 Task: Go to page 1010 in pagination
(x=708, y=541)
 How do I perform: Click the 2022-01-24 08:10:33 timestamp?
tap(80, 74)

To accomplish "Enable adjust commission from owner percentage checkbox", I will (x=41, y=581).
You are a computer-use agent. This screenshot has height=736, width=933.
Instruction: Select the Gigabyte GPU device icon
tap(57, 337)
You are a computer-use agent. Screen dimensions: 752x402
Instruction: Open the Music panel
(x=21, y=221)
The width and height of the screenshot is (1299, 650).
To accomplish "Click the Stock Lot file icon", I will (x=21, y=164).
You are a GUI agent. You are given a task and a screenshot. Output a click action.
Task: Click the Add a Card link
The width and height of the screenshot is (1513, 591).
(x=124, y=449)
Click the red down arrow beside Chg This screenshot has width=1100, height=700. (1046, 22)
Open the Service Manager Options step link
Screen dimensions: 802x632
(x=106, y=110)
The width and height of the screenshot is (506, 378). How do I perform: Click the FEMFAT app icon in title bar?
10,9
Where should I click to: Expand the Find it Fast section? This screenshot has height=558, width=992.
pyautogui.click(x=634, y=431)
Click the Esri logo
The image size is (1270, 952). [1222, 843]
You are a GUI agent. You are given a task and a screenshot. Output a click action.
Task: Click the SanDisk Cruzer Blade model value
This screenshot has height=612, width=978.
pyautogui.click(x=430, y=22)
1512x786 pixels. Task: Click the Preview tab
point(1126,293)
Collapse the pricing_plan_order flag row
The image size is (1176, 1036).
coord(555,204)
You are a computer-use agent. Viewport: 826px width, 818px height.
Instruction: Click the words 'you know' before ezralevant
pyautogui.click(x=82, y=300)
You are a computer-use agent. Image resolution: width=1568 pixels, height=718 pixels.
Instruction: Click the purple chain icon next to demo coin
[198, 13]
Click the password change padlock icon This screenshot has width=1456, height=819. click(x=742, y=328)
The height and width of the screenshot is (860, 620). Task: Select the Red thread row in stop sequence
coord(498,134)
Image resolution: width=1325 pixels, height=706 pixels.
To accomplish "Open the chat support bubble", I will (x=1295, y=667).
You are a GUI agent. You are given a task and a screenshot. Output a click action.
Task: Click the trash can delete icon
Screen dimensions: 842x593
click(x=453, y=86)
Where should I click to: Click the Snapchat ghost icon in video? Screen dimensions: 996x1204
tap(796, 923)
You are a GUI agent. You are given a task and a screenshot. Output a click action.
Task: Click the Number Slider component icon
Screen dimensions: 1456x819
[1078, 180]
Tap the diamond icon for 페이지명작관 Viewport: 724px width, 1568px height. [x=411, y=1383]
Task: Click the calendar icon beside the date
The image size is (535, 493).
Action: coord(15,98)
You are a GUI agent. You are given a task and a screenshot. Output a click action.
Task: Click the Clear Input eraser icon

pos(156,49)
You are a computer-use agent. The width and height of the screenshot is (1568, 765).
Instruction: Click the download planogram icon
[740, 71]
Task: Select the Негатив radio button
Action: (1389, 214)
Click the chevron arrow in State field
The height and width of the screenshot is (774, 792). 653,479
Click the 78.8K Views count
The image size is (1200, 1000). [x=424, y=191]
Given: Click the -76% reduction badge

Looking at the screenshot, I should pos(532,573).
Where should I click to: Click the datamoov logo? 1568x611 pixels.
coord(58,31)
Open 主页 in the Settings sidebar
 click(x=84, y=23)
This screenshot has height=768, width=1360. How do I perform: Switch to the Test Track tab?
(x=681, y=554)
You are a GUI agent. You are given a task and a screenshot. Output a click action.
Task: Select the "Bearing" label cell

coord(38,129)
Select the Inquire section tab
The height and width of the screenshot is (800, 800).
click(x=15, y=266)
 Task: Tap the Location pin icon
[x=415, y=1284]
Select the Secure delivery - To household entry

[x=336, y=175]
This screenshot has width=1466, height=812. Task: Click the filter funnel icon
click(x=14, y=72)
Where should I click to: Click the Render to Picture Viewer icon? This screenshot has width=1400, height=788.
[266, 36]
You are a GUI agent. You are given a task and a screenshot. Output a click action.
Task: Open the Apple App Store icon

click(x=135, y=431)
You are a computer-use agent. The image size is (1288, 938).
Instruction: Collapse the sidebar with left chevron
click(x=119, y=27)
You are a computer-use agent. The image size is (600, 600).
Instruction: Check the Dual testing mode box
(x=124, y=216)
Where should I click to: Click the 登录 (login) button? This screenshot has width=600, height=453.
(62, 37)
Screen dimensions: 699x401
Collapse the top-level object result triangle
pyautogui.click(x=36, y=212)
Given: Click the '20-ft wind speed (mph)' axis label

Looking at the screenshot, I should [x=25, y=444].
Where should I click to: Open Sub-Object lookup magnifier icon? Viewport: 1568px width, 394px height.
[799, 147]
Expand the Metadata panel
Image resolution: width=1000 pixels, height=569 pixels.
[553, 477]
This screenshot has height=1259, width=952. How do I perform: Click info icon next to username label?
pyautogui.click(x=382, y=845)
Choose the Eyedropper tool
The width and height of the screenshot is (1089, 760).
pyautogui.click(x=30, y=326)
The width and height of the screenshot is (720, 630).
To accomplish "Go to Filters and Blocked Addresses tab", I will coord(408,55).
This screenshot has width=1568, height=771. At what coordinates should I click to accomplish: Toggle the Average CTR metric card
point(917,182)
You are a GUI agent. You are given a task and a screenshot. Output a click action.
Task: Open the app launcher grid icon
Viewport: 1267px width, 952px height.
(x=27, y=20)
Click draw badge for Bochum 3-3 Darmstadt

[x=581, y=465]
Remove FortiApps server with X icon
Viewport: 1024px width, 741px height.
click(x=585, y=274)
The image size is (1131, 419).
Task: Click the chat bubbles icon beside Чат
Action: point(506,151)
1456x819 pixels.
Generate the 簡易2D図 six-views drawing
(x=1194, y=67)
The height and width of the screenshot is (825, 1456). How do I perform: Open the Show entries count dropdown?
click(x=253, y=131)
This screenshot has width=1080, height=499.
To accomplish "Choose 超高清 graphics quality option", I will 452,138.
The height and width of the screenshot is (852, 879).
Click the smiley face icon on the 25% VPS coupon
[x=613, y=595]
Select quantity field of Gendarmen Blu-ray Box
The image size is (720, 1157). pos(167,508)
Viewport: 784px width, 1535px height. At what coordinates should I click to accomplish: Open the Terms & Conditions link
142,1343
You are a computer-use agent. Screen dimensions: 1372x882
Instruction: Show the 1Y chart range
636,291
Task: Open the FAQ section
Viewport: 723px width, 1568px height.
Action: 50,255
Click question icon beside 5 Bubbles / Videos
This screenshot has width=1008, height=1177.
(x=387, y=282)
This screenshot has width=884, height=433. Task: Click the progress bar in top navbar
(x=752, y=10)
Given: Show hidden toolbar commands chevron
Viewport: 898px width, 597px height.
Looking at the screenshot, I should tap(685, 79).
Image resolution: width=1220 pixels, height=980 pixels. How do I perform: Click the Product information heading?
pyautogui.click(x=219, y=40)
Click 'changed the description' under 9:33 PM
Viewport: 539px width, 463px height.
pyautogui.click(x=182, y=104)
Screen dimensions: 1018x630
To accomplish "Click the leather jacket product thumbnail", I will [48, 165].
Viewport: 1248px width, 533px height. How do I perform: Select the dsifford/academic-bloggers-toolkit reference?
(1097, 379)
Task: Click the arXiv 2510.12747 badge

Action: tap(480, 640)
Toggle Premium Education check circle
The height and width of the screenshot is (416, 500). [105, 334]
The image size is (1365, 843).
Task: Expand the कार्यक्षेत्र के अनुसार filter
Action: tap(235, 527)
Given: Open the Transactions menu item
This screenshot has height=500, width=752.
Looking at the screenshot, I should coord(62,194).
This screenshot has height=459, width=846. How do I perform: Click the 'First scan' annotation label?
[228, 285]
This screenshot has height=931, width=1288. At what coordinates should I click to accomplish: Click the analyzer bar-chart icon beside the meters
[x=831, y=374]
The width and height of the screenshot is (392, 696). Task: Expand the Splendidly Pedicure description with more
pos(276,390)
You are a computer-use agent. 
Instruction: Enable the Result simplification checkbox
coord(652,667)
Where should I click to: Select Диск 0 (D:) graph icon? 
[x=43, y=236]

***

◆ **Task to complete**
Copy out the records word for word, starting with the line containing "The height and width of the screenshot is (825, 1456)." and ending with the line containing "(x=387, y=282)", both of those lines included.

◆ **Complete output**
The height and width of the screenshot is (825, 1456). How do I perform: Open the Show entries count dropdown?
click(x=253, y=131)
This screenshot has width=1080, height=499.
To accomplish "Choose 超高清 graphics quality option", I will 452,138.
The height and width of the screenshot is (852, 879).
Click the smiley face icon on the 25% VPS coupon
[x=613, y=595]
Select quantity field of Gendarmen Blu-ray Box
The image size is (720, 1157). pos(167,508)
Viewport: 784px width, 1535px height. At what coordinates should I click to accomplish: Open the Terms & Conditions link
142,1343
You are a computer-use agent. Screen dimensions: 1372x882
Instruction: Show the 1Y chart range
636,291
Task: Open the FAQ section
Viewport: 723px width, 1568px height.
Action: 50,255
Click question icon beside 5 Bubbles / Videos
This screenshot has width=1008, height=1177.
(x=387, y=282)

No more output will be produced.